The New Homes vs Existing Homes Markets

One area where messages get mixed relates to the media coverage of new home sales versus existing home sales.

Palm Coast, FL – June 23, 2011 – The housing market has been providing mixed messages lately.  Relatively good news is spouted by the media one day, followed by bad news the next.  From home prices and mortgage default rates to home sales and housing starts, housing-related data appear to move in incongruous paths.  One particular area where messages get mixed relates to the media coverage of new home sales versus existing home sales.

Month-to-month data points from this year were as follows:


The first point of divergence is that new home sales measure contract signings, not closingsExisting home sales measure closings.  The real world economic impact from the exchange of keys to hiring moving trucks comes about from closings and not contracts.  There is no official published data on the number of closings for new home sales.  There will surely be some contract fallout.  At the initial stage of the housing market bust years, many large builders were reporting contract cancellations to the tune of 30 percent.  But one can figure that the newly built home will eventually close, isn’t left vacant for an extensive time period nor gets demolished.

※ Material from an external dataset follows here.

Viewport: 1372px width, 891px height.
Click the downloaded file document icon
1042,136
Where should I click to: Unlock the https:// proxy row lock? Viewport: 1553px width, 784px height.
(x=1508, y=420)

Second, while new home sales may not imply anything about fundamental housing demand, the news portrayal often suggests that it does.  For example, when new home sales fall the media interpretation invariably says that people are not buying homes.  Certainly this sounds reasonable, but it is wrong.  New home sales are directly influenced by how many new homes are built.  That is, new home sales are a function of supply, and not demand.  If only very few are built, then irrespective of how strong the demand may be, there will only be a few new home sales, period.  One could say that builders are not building because of lack of demand, but there have been times when builders were not building solely because of the unavailability of construction loans.  Moreover, there are times when housing demand is rising, but it is best for builders not to build because the demand first needs to clear off the excess existing home inventory sitting on the market.  The chart  below plots single-family housing starts and new home sales.  As you can see, new home sales are a function of the supply of new homes being built.  The minor difference between the two graphs is due to some owner-initiated housing starts, which never gets counted as a new sale.


Note also that the inventory of newly constructed homes for sale on the market is at a 40-year low.  Therefore, one cannot presume it is due to dire housing demand.  However, it fits into the story that new home sales are really a function of supply, which currently is due to very low levels of housing starts.

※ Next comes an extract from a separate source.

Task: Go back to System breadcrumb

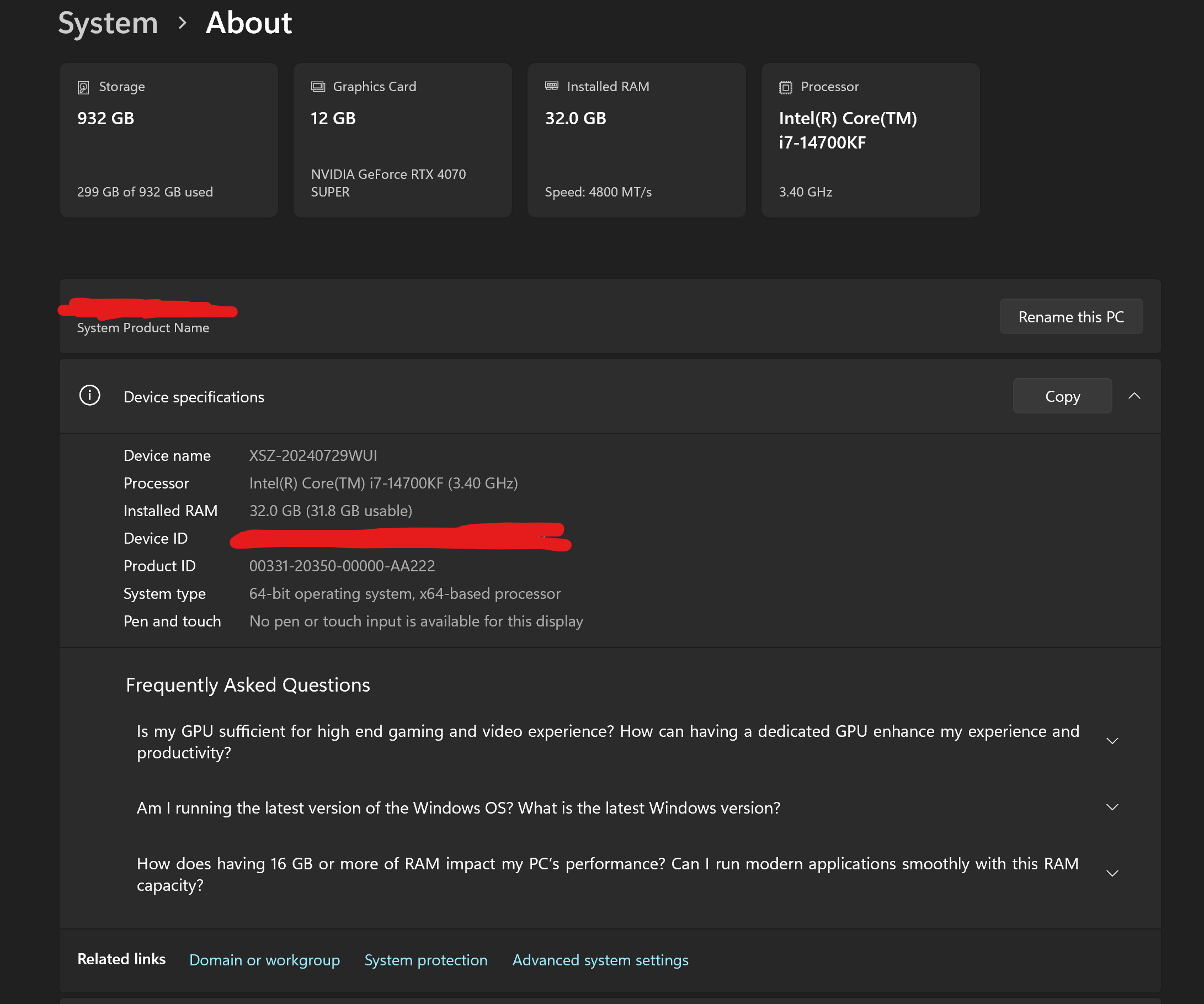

Another difference relates to price.  New home prices must reflect the cost of construction or else the homebuilders will be building at a loss, so it would be better to postpone building rather than do all the work for a financial loss.  New home prices, therefore, must capture the recent rises in commodity and construction-related costs.  Existing home prices, meanwhile, are determined by the forces of supply and demand.  Prices must adjust in order to attract buyers.  Foreclosed properties in particular must be sold at any price that gets them sold, unrelated to profit/loss or the costs of construction.  This difference has now opened up a new home price premium that is far above historical norms in relation to existing home price.


Finally, the most important difference between the new and existing home market is the relative size of the two markets.  The existing home sales market accounts for over 90 percent of all home sales in recent months.  Despite the dominance of the existing home sales market, with American buyers and sellers making exchanges primarily on existing homes, the new media would cover the existing home sales statistics at about equal level with the new home sales data.  That is fine if the reporter mentions that new home sales make up less than 10 percent of the market.  But it would be misleading to the consumer audience if a reporter simply discusses the direction new home sales are trending without a reference to market size, because consumers might unknowingly place equal listening time and equal weight to the trends in new home sales as in existing home sales.  (For economists, who are focused on GDP calculation, more focus would be placed on new home sales because construction worker wages and material purchases are more important to the computation of economic impact than that from the sales of existing homes.)